Wednesday, 9 June 2010

Don’t blame the workforce

As far as I recall Henry V, about to lead his troops over the top before Agincourt against impossible odds, did not tell them first: ‘You’re a useless, indolent shower, overpaid and underworked and a drain on the taxpayer.’
Henry V understood the power of staff motivation, something which so far has eluded this month-old Government. Public sector staff did not cause the recession. They certainly did well from the good years but then so did the private sector.
But now after the feast comes the reckoning, as David Cameron reminded us this week. And in the scale of its challenge, managing huge spending cuts will be an Agincourt for public sector staff. Many of them will not survive the process. They will be required to deal with impossible odds of reduced budgets and high public expectations. Yet without their motivation the task of transformation, of doing much more on less, of sharing services and breaking down silos will be infinitely harder. Having ministers slag them off for daring to be public sector employees is hardly helpful. Indeed it makes sound business sense to ensure staff are motivated when the going gets tough – they are the very people who will help the organisation get through.

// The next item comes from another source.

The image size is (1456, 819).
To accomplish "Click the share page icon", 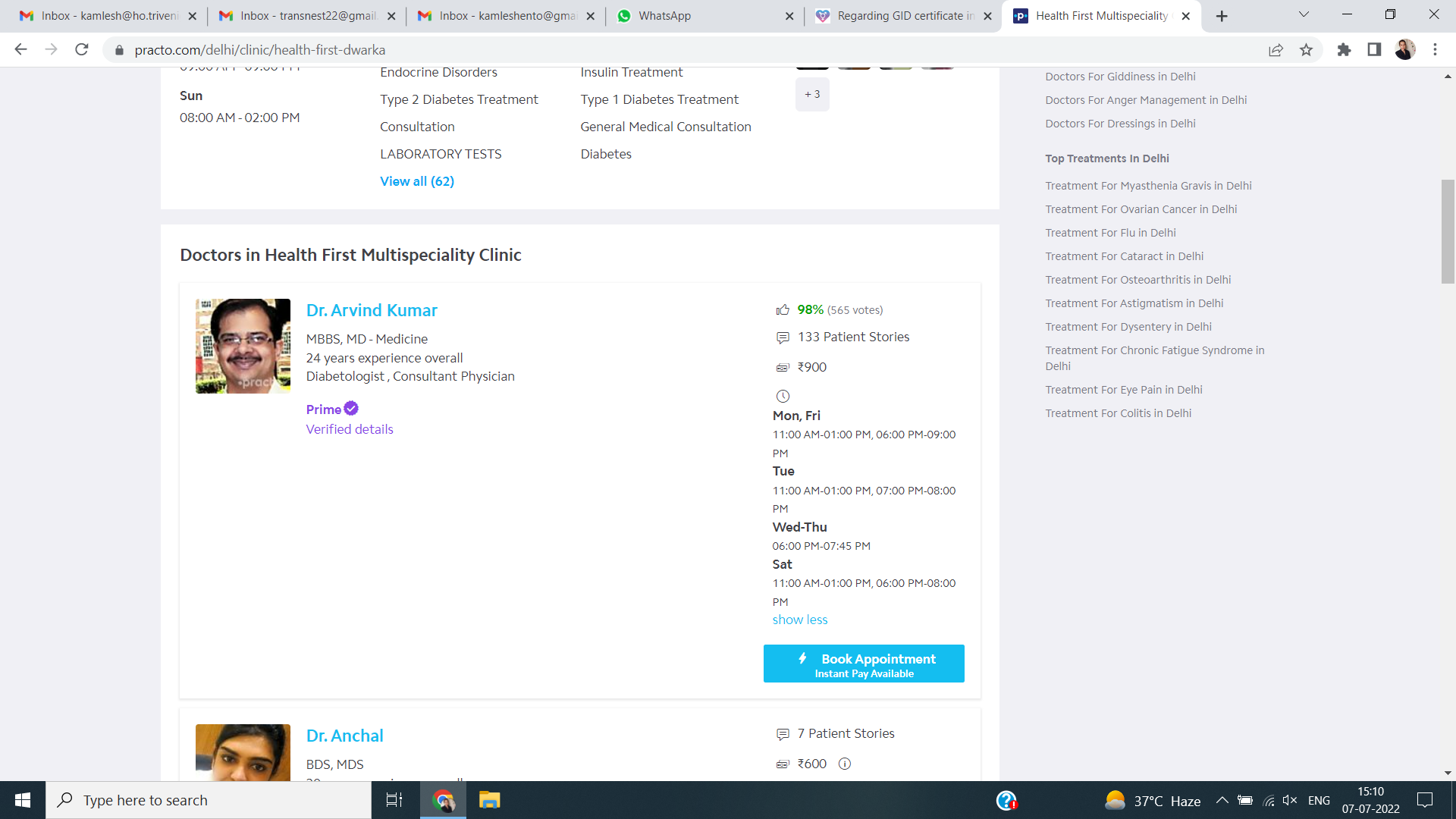I will (1276, 50).
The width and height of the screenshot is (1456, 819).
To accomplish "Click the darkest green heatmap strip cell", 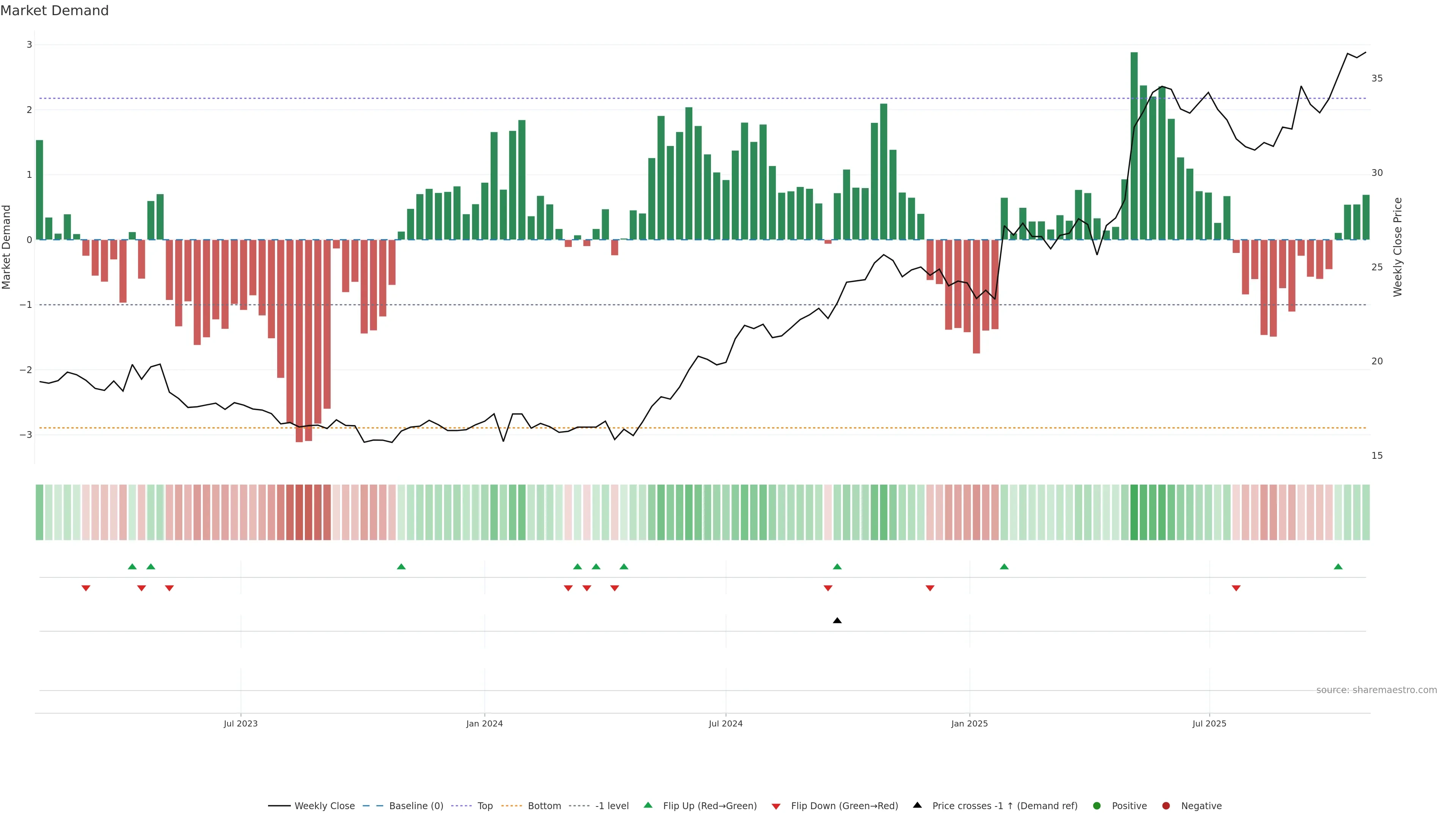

CIPFA’s chief executive Steve Freer, hardly a union mouthpiece, has voiced similar concerns. In The MJ this week (p14) he expresses dismay that ‘unhelpful rhetoric’ will demoralise ‘precisely the people who need to be at the top of their game to manage the delivery of cuts as sensitively as possible.’ He asks: ‘Far from beating up public servants, would it not be much smarter for the Government to be pitching for their co-operation?’
Local government and public sector staff and managers are part of the solution, not the problem. Downgrading their value in order to persuade the public that they are merely a drain on the taxpayer is a cynical and ultimately short-sighted tactic. Ministers should re-read up on Henry V and learn that motivating workforces just when the challenges are greatest is much more constructive than demoralising them.